It’s been interesting to watch how many Conservative and Liberal sources have reversed roles in the past year or so, especially regarding how people should act toward the office or person of the president and what a president should or should not be allowed to do, but in many other areas as well. When you exclude the far extremes and boil the rest down, it’s the same underlying reactions and rhetoric on both sides and it’s not getting us anywhere. Not anywhere good, anyway.
For far too long, ridicule, fear-mongering, name-calling, and shaming have been the currency of our discourse and we need a different way to engage. This certainly isn’t to say there isn’t a right and wrong or that certain policies aren’t harmful or that we shouldn’t speak up for what we believe. But when we focus on one person or one group and make them the target of our anger and fear to the point that we are obsessed with constantly tearing them down, calling them out, and mocking them over every word, breath, and tweet, we lose sight of our own values.
My issues with the current head of the U.S. Government Executive branch go far beyond political policy, into his treatment of women and multiple marginalized and vulnerable communities. But if I just fling my most potent insults out into the universe every time he makes another headline, then I have a problem. If I respond to him with the type of words or behavior that I find so harmful and problematic in him – whether online or even just in my own mind – then I’ve compromised many of my personal values (like kindness and integrity) and I’ve made myself a hypocrite. And if people who say their values include integrity, strong morals, Godly character, and the like were/are saying and posting awful, degrading things about our previous president, they also have an issue.
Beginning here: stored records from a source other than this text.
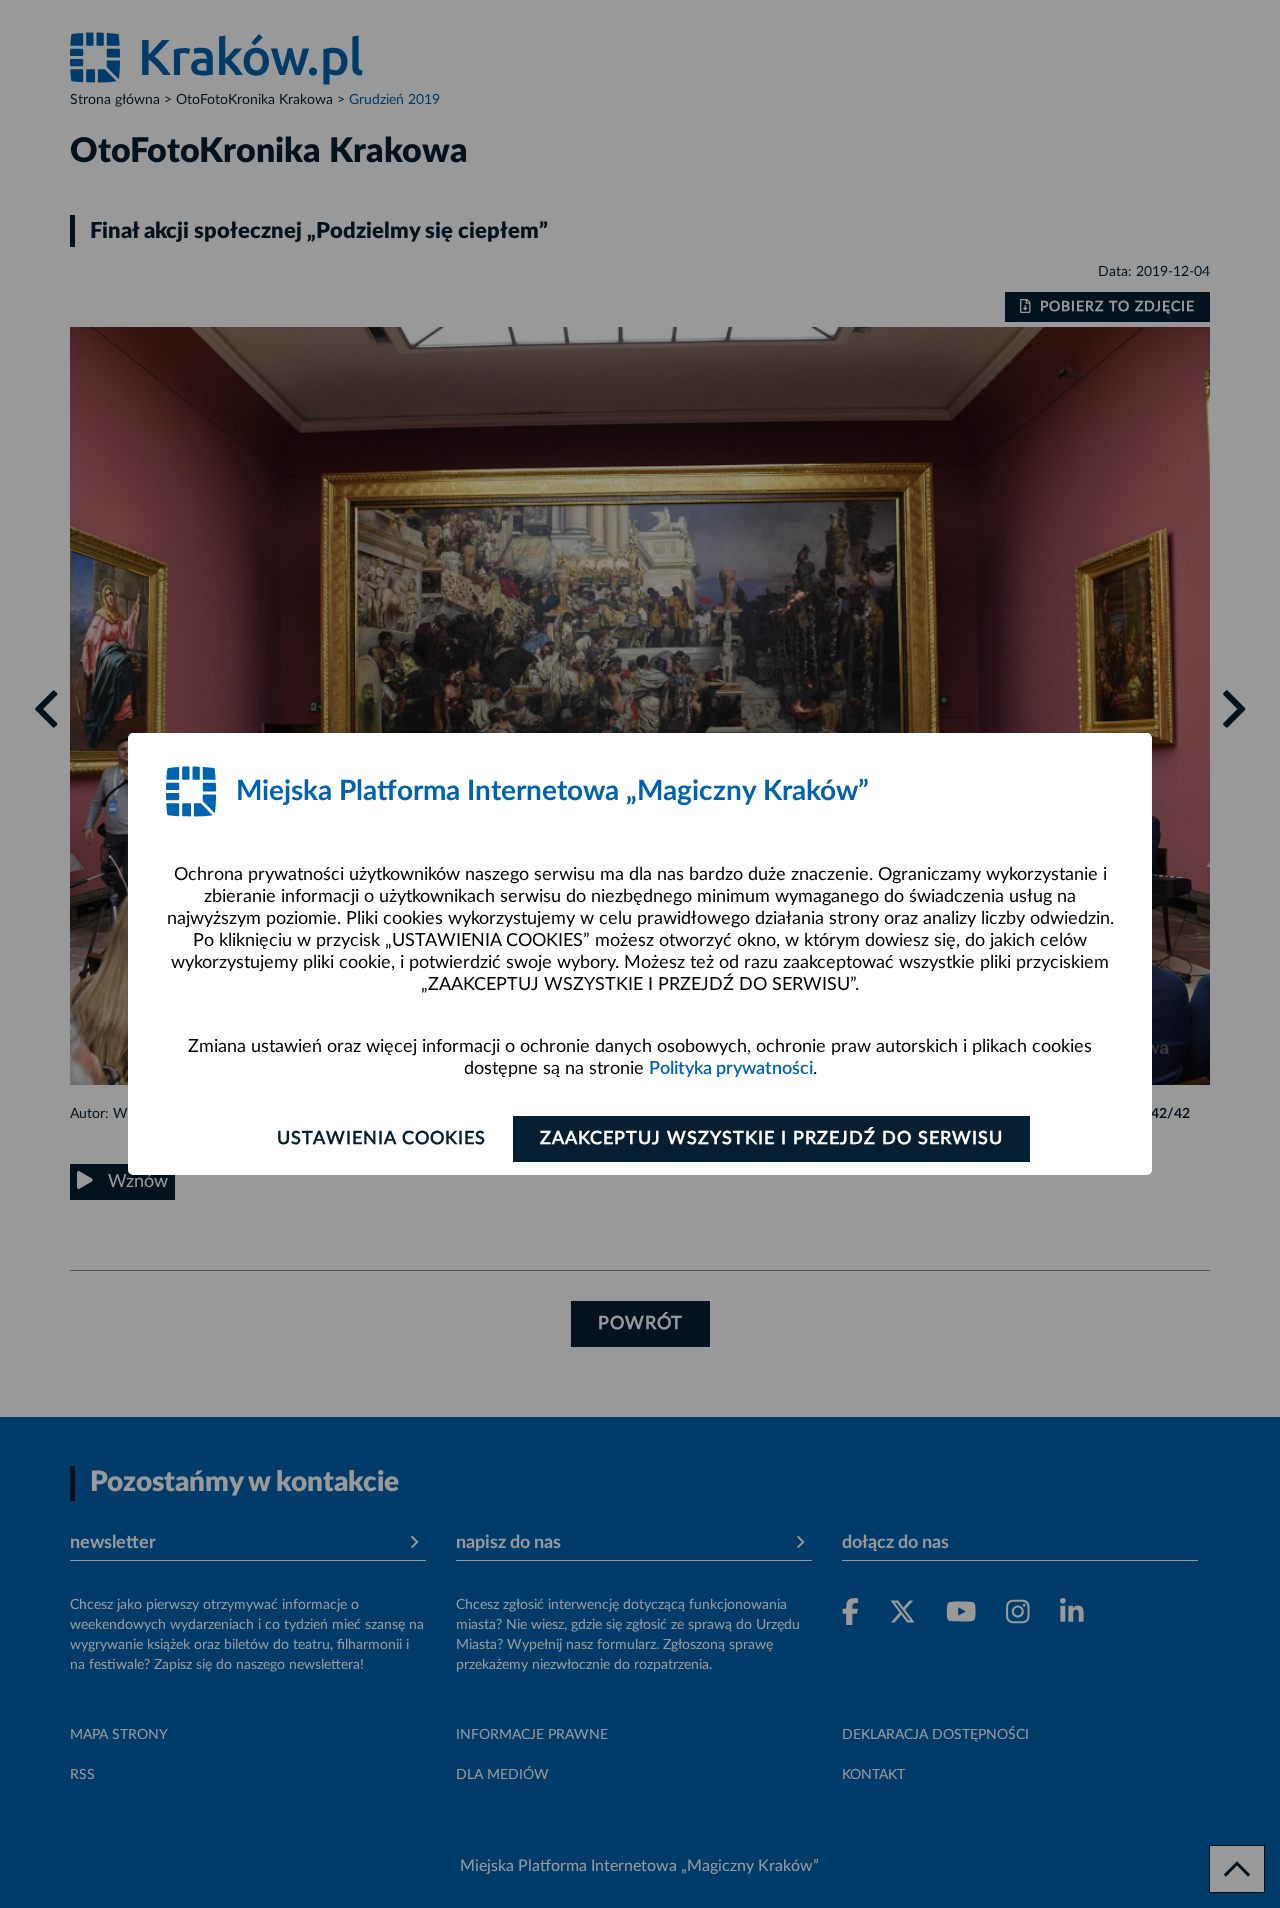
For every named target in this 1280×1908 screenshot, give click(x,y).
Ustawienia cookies (381, 1139)
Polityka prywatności (731, 1069)
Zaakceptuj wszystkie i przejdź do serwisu (771, 1139)
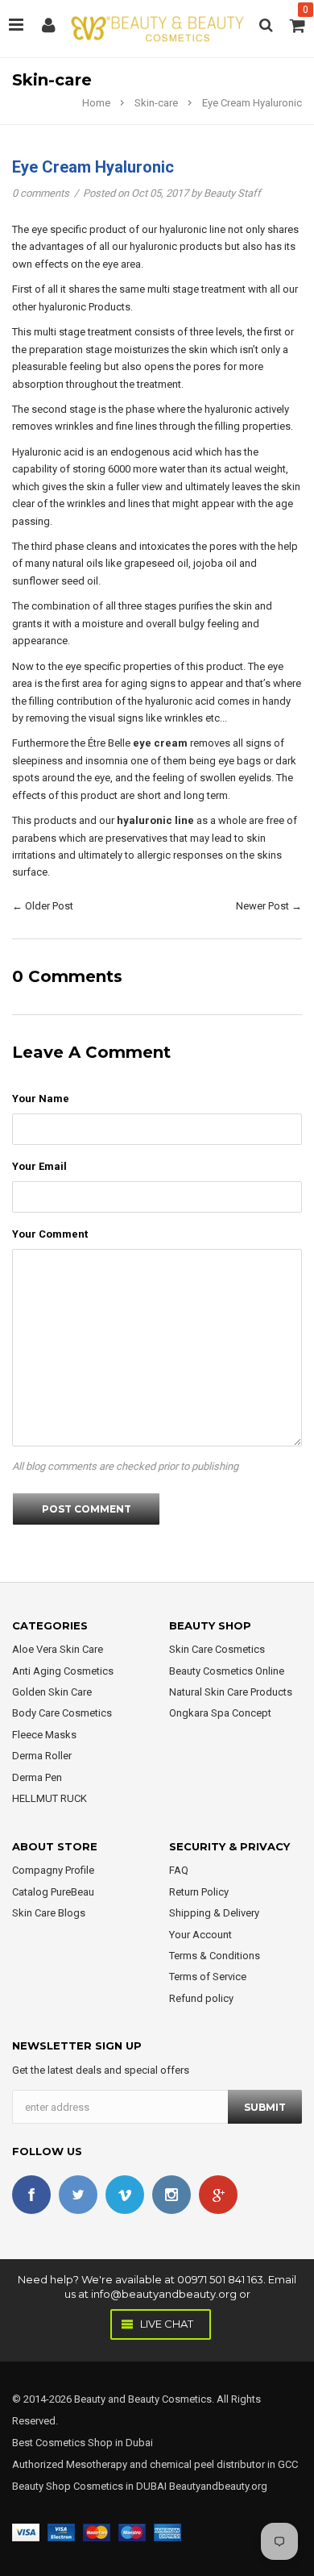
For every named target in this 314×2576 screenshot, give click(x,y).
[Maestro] (132, 2531)
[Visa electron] (61, 2531)
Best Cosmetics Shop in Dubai (82, 2443)
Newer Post (262, 906)
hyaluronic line (155, 820)
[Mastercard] (96, 2531)
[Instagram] (171, 2194)
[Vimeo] (124, 2194)
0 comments (42, 193)
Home (96, 103)
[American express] (167, 2531)
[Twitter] (78, 2194)
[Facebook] (31, 2194)
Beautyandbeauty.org (217, 2486)
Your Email (39, 1166)
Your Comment (50, 1234)
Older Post (49, 906)
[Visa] (25, 2531)
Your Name (40, 1098)
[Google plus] (218, 2194)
To elaborate on the wisdom of Dumbledore: It’s the choices we make in our own words, actions, attitudes, and behavior that tell us who we are. The way we respond to someone we disagree with or dislike says much more about us than it does about them.
We may hate what someone else has done, finding it truly immoral and unconscionable. But if we resort to reactions that go against our values, what are we doing? I know and love people on both sides of many issues who are caring, passionate people with strong feelings about who and what they think is best for our country. And I keep wondering what could happen if we turned the focus away from people and groups in the spotlight, at least to some degree, and looked more to answer questions like: Who am I? What are my values? What can I do to make sure that my thoughts, words, and deeds are in alignment with those values, even when what I want to let my anger and frustration boil over in insults and contempt?
I’m not saying we should do nothing, that we shouldn’t speak out or protest or disagree. What I’m saying is that we must recover our ability to stay true to our values without degrading, shaming, mocking, name-calling, and the like (unless those things are your values, then I guess you’re fine). Most of us may be out of practice, but taking a little while to consider what responses are in line with the values we claim is a skill we can learn (or re-learn) if we put our minds to it. We can look away, at least for a few moments, from a polarizing figure to the policy, principle, or action we a concerned about and then look for constructive ways to respond. Yes, there may be times we must say which person or what group we are disagreeing with or responding to, but sometimes that isn’t necessary. I can support and promote organizations that work with immigrants and refugees, call my representatives to promote gun sense policies, and donate to natural disaster relief efforts, and I can even tell my friends about this, without ever mentioning or deriding any political figure or group.
We don’t have to stay caught in a cycle that has us going round and round, taking turns in outrage and ridicule depending on which side holds power. Most of us aren’t out there in the extremes and we don’t have to gravitate toward them just to prove a point or let everyone know what we believe. Most of us are here, in the messy in-between, and we can do better.